Ten zuiden van de stad werd in 1814 het eerste stadspark aangelegd, genaamd 'Den Mooijen Hof'. In dit park verbouwden stadsbewoners groenten en fruit. De functie van het park was daarmee enigszins vergelijkbaar met volkstuintjes nu. Nadat de grond rond het begin van de 20e eeuw werd verkocht verdween het park en werden hier huizen gebouwd.

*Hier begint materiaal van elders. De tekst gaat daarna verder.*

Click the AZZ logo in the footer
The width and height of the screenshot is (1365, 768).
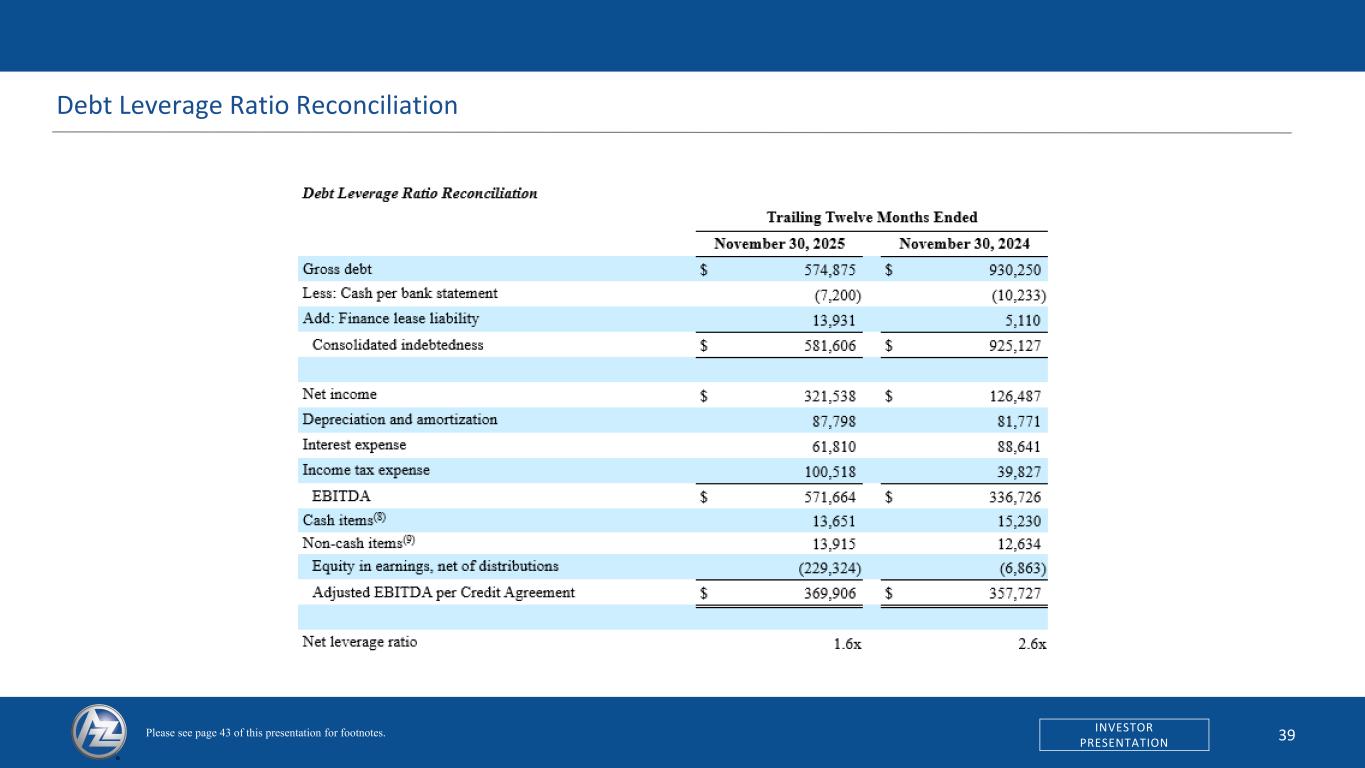(99, 732)
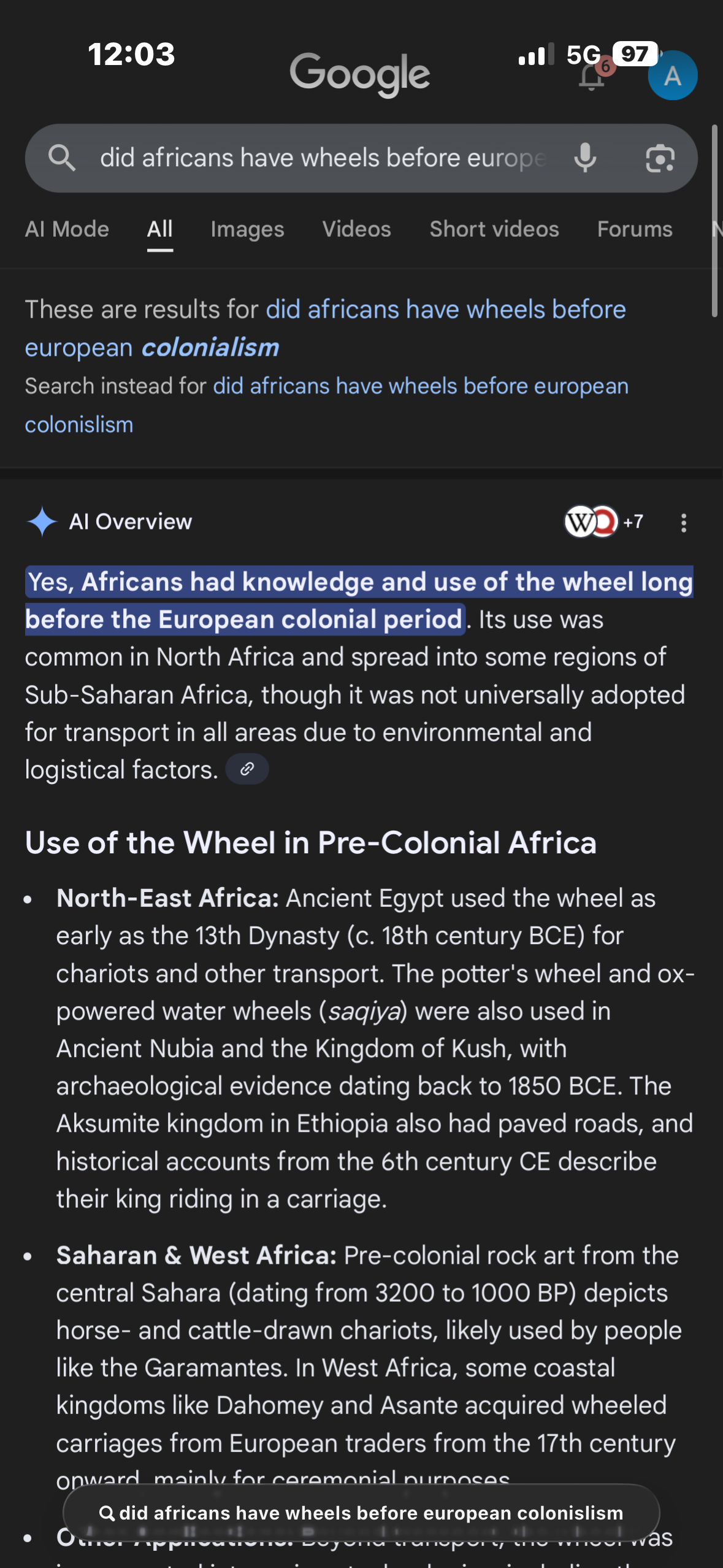Tap the floating search suggestion pill
The image size is (723, 1568).
point(361,1513)
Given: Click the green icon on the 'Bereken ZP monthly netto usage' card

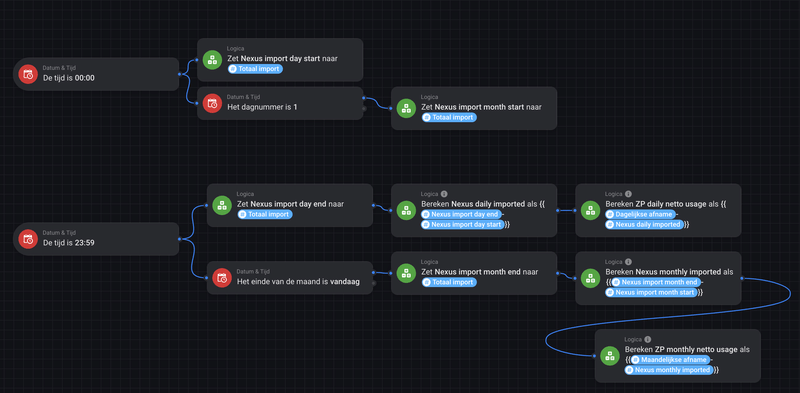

De Langestraat met op de achtergrond de Grote Kerk

Stadsbrand
Op 7 mei 1862 legde een grote stadsbrand de Enschedese binnenstad in as. Vrijwel alles binnen de stadsgracht ging verloren. Gevolg hiervan is dat de bebouwing op deze kaart grotendeels is verdwenen. De Grote Kerk lijkt behouden, maar in wezen heeft alleen de gevel de brand doorstaan. Het interieur, het dak en de torenspits zijn na de brand opnieuw opgebouwd. Het stratenpatroon en de verkaveling zijn echter grotendeels ongewijzigd, daarmee doet de binnenstad ondanks het gebrek aan echt oude gebouwen nog altijd ietwat middeleeuws aan.

Stadhuis
Kort na de stadsbrand startte men met de bouw van een nieuw stadhuis op exact dezelfde plek als het oude stadhuis. Dit pand bestond uit twee bouwlagen met een kleine extra verdieping op de hoek. In 1933 werd op dezelfde plek het huidige stadhuis van architect Gijsbert Friedhoff gerealiseerd. Hij liet zich hierbij inspireren door het stadhuis van Stockholm. Voor de bouw werd het complete stadsblok tussen de Langestraat en Hofstraat opgeofferd. Ter hoogte van de hoek van de Langestraat werd de bebouwing iets teruggetrokken, waardoor een pleintje ontstond. Bijkomend voordeel van deze ingreep was dat de nieuwe stadhuistoren goed in het zicht kwam.

Wigboldpalen
In het begin van de 19e eeuw werd Enschede een Nederlandse gemeente. Aanvankelijk had deze gemeente een zeshoekige vorm. De gemeente werd in zijn geheel omsloten door de gemeente Lonneker. De zes hoekpunten werden gemarkeerd door zes wigboldpalen (grenspalen) van Bentheimer zandsteen met elk een uniek nummer. Paal nummer één bevond zich op het hoekpunt op de weg naar Hengelo, waarna de overige palen in kloksgewijze richting optelden tot zes. Alle palen zijn nog altijd in het straatbeeld zichtbaar, al zijn deze palen inmiddels wel vervangen door replica's.